-- Work instructions --
Only lines with the string "chevron" matter here; gather them from the material below.
(Beginning of Data records)
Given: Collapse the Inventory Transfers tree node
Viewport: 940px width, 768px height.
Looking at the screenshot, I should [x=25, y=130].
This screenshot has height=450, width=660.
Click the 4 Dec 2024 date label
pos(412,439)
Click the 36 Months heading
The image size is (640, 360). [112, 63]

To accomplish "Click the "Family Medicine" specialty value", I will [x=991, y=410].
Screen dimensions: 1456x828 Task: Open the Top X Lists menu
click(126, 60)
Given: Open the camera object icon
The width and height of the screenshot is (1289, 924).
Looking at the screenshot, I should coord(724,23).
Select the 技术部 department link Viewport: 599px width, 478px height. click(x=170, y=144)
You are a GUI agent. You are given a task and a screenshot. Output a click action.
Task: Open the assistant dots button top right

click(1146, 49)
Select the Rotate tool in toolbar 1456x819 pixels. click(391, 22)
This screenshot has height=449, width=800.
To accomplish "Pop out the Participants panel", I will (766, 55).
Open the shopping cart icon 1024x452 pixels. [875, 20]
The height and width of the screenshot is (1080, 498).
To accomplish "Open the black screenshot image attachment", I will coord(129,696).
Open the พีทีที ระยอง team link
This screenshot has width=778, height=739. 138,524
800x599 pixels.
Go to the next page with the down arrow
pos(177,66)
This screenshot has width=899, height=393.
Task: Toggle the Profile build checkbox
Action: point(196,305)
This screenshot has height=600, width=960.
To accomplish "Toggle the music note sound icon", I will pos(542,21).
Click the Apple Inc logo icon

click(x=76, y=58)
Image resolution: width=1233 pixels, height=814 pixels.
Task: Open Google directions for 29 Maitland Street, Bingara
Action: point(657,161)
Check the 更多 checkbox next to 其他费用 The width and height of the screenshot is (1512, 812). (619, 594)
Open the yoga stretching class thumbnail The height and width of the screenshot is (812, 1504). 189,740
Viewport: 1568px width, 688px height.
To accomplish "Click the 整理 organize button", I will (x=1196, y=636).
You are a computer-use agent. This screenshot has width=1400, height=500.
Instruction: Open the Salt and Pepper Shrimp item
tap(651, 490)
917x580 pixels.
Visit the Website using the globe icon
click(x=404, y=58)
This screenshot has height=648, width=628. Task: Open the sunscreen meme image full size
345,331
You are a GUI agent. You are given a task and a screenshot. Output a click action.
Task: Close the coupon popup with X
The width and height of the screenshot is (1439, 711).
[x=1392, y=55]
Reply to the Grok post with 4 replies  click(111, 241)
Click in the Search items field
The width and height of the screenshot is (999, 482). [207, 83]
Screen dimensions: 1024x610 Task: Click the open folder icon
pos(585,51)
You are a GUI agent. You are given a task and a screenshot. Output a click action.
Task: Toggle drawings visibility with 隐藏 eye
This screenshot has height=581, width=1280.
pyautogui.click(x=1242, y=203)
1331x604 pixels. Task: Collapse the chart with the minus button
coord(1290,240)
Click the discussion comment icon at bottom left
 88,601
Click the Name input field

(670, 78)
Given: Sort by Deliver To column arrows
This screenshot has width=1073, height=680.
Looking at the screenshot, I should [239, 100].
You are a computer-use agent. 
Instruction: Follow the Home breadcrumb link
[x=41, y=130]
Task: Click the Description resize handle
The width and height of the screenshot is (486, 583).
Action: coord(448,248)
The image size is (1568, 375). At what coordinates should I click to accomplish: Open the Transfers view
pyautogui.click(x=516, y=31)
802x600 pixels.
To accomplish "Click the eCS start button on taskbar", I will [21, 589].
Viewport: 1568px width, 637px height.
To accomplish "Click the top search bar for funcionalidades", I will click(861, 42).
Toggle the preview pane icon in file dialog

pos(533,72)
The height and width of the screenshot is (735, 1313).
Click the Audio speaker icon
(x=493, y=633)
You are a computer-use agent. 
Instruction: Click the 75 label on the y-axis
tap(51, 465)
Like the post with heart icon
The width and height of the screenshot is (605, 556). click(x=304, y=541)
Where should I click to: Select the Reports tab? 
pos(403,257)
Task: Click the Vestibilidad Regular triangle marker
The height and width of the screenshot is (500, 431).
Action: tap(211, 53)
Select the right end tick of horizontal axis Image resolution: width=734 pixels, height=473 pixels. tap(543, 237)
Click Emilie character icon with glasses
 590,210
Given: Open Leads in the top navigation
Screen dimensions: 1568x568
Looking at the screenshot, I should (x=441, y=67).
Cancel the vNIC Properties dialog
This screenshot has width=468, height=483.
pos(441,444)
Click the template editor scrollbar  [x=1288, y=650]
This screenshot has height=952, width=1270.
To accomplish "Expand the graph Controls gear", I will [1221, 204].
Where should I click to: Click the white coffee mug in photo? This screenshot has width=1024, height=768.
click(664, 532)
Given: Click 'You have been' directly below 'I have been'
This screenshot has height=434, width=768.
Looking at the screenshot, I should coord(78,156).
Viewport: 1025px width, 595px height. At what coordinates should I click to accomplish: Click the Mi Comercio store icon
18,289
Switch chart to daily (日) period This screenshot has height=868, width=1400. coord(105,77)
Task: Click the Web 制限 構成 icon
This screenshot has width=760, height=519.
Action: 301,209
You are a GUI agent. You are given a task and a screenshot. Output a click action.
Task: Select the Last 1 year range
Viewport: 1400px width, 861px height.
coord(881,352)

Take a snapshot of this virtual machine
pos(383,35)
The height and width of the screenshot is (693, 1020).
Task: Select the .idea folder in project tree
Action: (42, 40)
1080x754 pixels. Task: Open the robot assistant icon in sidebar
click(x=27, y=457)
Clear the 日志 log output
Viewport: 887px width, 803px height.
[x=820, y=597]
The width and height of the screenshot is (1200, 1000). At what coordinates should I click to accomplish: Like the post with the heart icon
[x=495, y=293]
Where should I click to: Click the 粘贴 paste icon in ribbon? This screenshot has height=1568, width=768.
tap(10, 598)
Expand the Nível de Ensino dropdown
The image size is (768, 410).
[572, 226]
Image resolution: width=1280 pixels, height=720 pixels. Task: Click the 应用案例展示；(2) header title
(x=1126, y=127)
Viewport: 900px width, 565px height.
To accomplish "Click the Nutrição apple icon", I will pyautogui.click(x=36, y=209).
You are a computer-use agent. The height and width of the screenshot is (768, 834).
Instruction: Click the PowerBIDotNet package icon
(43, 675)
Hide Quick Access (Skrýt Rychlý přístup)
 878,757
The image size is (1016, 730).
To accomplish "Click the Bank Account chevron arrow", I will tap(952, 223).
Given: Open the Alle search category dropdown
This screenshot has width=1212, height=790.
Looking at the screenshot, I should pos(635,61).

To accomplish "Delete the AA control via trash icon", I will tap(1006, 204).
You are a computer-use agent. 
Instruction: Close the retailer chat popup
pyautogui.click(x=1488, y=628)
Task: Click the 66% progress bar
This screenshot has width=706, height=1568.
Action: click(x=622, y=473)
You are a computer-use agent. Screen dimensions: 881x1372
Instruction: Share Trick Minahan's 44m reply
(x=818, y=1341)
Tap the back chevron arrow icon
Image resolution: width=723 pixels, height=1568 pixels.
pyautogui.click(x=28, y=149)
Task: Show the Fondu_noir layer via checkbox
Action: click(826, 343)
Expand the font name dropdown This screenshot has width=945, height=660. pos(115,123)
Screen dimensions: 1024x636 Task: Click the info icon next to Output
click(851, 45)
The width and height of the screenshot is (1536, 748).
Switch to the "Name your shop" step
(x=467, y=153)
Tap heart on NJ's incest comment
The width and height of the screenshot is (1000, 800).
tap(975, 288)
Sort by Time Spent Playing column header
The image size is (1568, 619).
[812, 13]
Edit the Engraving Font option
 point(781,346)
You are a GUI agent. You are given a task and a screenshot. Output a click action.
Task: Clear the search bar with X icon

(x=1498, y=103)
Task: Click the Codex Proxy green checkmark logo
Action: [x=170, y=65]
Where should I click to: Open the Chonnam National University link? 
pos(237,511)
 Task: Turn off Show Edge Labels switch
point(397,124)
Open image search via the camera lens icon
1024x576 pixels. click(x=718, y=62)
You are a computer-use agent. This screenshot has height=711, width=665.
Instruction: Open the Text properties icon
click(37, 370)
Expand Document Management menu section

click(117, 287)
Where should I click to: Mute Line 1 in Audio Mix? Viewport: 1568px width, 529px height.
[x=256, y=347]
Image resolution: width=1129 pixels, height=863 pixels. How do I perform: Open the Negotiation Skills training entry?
(End of Data records)
-- Problem solution --
To accomplish "Click the Bank Account chevron arrow", I will tap(952, 223).
Tap the back chevron arrow icon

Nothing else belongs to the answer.